While researchers were able to tease apart sex and gender in these drug cases, some scientists argue that it’s often not possible to distinguish between the two. For this reason, Daphna Joel, a neuroscientist at Tel-Aviv University in Israel, prefers the composite term “sex/gender,” popularized by gender researcher and writer Anne Fausto-Sterling in reference to how sex and gender mutually affect one another.
Joel likes the term because it recognizes that sex and gender are not interchangeable, yet are sometimes impossible to tease apart. “We cannot disentangle sex and gender effects in humans because there is no way to control for either of them,” she says.
Joel has a point. Everyone has both a sex and gender, so the two can’t be measured separately, like studying a mouse with a gene and a mouse without it. So even if we find a difference between men and women, we can’t be sure whether it’s due to sex (biology) or gender (culture).
But that doesn’t mean we’re doomed and should give up trying to parse the two altogether. “I don’t think you can just say, ‘They’re indistinguishable; let’s throw our hands up in the air,’” says Londa Schiebinger, the director of the Gendered Innovations project at Stanford University, which promotes sex and gender analysis in scientific research.
Schiebinger’s persistence is admirable.

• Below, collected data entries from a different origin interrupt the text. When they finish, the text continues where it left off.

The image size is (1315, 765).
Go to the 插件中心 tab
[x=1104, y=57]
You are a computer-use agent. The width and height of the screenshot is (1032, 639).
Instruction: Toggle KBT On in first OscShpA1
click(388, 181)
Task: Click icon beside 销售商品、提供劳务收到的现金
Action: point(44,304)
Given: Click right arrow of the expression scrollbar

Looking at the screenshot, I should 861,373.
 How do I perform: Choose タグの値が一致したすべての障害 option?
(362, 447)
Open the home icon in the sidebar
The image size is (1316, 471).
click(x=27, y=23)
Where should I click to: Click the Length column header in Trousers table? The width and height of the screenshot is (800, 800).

But, assuming scientific research is based on cisgender people (which almost all research is), why wouldn’t sex and gender always be correlated with the same outcome? If female sex and womanhood are paired together, why aren’t they tied to the same cancer rates or heart attack risk?
It turns out that many facets of gender matter in science, and gender identity is only of them (and measures of gender identity are more complex than just male, female, or non-binary). For instance, according to Tannenbaum, much of the scientific research that’s out there focuses not on gender identity (or an internal feeling of gender), but on gender roles — how people act based on societal norms associated with their gender and sex.
That’s not to say that gender identity isn’t important, as she adamantly points out. But for the types of outcomes health researchers analyze, it’s usually more effective to measure gender roles than identity. In a study of exposure to household chemicals, for example, scientists may be more curious about who cleans the house — often based on gender roles — rather than how masculine or feminine a person is.
Gender doesn’t stop at roles and identity. It also includes gender relations, or how people interact with the world based on their actual or assumed gender. There’s also institutionalized gender, which is based on power differences in society (and what Tannenbaum was alluding to when she described the pressure on women to be thin).
Tannenbaum is hopeful about the future of sex and gender in science. Since 2010, Canada has required all health researchers applying for public funding to detail their plan to measure both sex and gender. Canadian research hasn’t stalled, proving that it’s possible to analyze sex and gender — and to require doing so as widespread policy.
“I’m personally very pleased by the progress being made,” Tannenbaum says, “though it’s not as fast as I would like it to be.”
One of the reasons scientists are paying more attention to sex and gender might be that more scientists are women. Women have climbed from 23% of all workers in science and engineering in 1993 to 47% in 2015, according to the National Science Foundation. And female researchers in medicine analyze sex and gender more often than men, according to a study by Stanford’s Schiebinger.
“It’s not only about women in science, but science for women,” Tannenbaum says, “so the benefits of research apply equally across sex and gender.”